21
2020
Professor do IDP é um dos autores da ação que julgou inconstitucional a restrição de doação de sangue por homens gays
Neste mês, o Plenário do Supremo Tribunal Federal (STF) considerou inconstitucionais dispositivos de normas do Ministério da Saúde e da Agência Nacional de Vigilância Sanitária (Anvisa) que excluíam, do rol de habilitados para doação de sangue, homens que tiveram, nos últimos 12 meses, relações sexuais com outros homens e/ou as parceiras sexuais destes.
O professor do IDP, Rafael Carneiro, foi um dos autores da ação. Nós conversamos com ele para saber sobre a experiência com o caso e sobre os reflexos desse resultado para o Brasil. Confira a entrevista abaixo.
- Por que as normas do Ministério da Saúde e da Agência Nacional de Vigilância Sanitária (Anvisa) eram inconstitucionais?
Porque elas tratavam as pessoas a partir de “grupo de risco”, um conceito discriminatório e preconceituoso. As normas impediam que indivíduos doassem sangue em função da orientação sexual, e não em relação a condutas de risco individuais – estas sim devem pautar se há ou não risco. O tratamento como “grupo de risco”, a partir da orientação sexual, é discriminatório e preconceituoso, portanto, inconstitucional.

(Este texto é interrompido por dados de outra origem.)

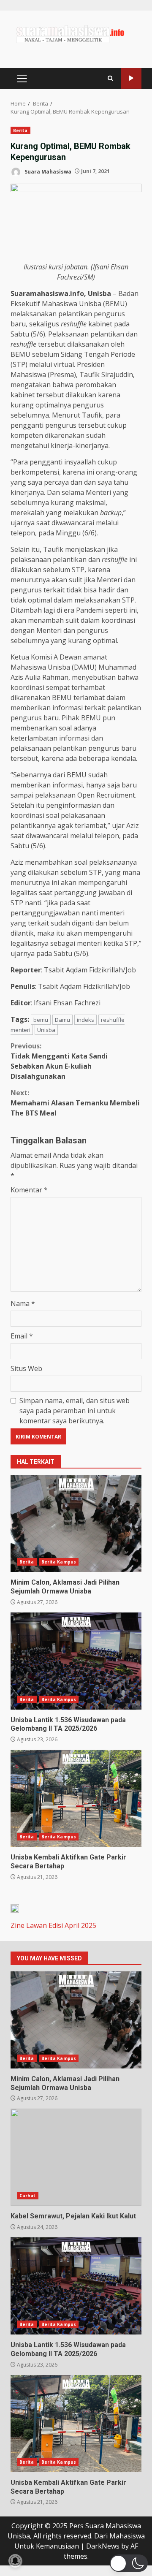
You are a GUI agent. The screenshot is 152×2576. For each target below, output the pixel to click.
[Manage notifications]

- Como se deu todo o processo?
A ideia de entrar com a ação surgiu, no ano de 2016, quando um estagiário do escritório me noticiou a existência dessa regra. A gente já tinha ouvido falar, não era uma regra nova, mas eu nunca tinha me deparado com a necessidade de estudar o caso e de me aprofundar no exame disso.
Quando eu fui estudar, vi que vários países também já tiveram regras similares, mas que acabaram com elas. Por exemplo: Argentina, Chile, Portugal, Espanha e África do Sul. Eles as eliminaram, exatamente, porque perceberam que eram discriminatórias.
Essas regras surgiram na década de 80, quando havia um desconhecimento científico sobre as motivações do HIV, vinculando a AIDS a determinados grupos. Isso, com o passar do tempo, foi se mostrando discriminatório, e vários países acabaram com essas regras.
O Brasil não. Então, quando eu tive a possibilidade de estudar a fundo, em 2016, decidi ingressar com uma ação, junto ao Partido Socialista Brasileiro (PSB), que foi o autor. O julgamento foi iniciado e interrompido em 2017, com o pedido de vista. Voltou e concluiu-se agora em 2020.
- Como foi, para você, ser um dos autores da ação?
É uma honra e uma grande alegria poder ter participado, subscrito e feito a sustentação oral no plenário do Supremo Tribunal Federal (STF). Uma ação muito relevante que discute Direitos Fundamentais, o Princípio da Igualdade e que combate preconceitos. Esse julgamento marca a história do STF e desagua solidariedade e alegria, em tempos de pandemia.
- É hora de comemorar ou você percebe que ainda há mais a ser feito nessa área?
O que eu percebo é que a Academia e a Universidade precisam estar mais próximas da realidade, da vida cotidiana. São inúmeras as normas que precisam ser rediscutidas e aprofundadas. É preciso comemorar sim, uma vitória histórica, mas é necessário estar sempre atento para reduzir, ainda mais, as desigualdades e discriminações.
- Quais são os reflexos desse resultado para o Brasil?
O Brasil vem se mostrando, no plano Internacional, exemplo de precariedade de gestão pública e de dificuldade na solução dos problemas com a pandemia. Esse resultado, no entanto, dá uma amostra clara e positiva do nosso poder judiciário e do STF. Demonstrando, ao mundo, a necessidade de respeito, em relação às minorias, e de solidariedade em tempos tão difíceis.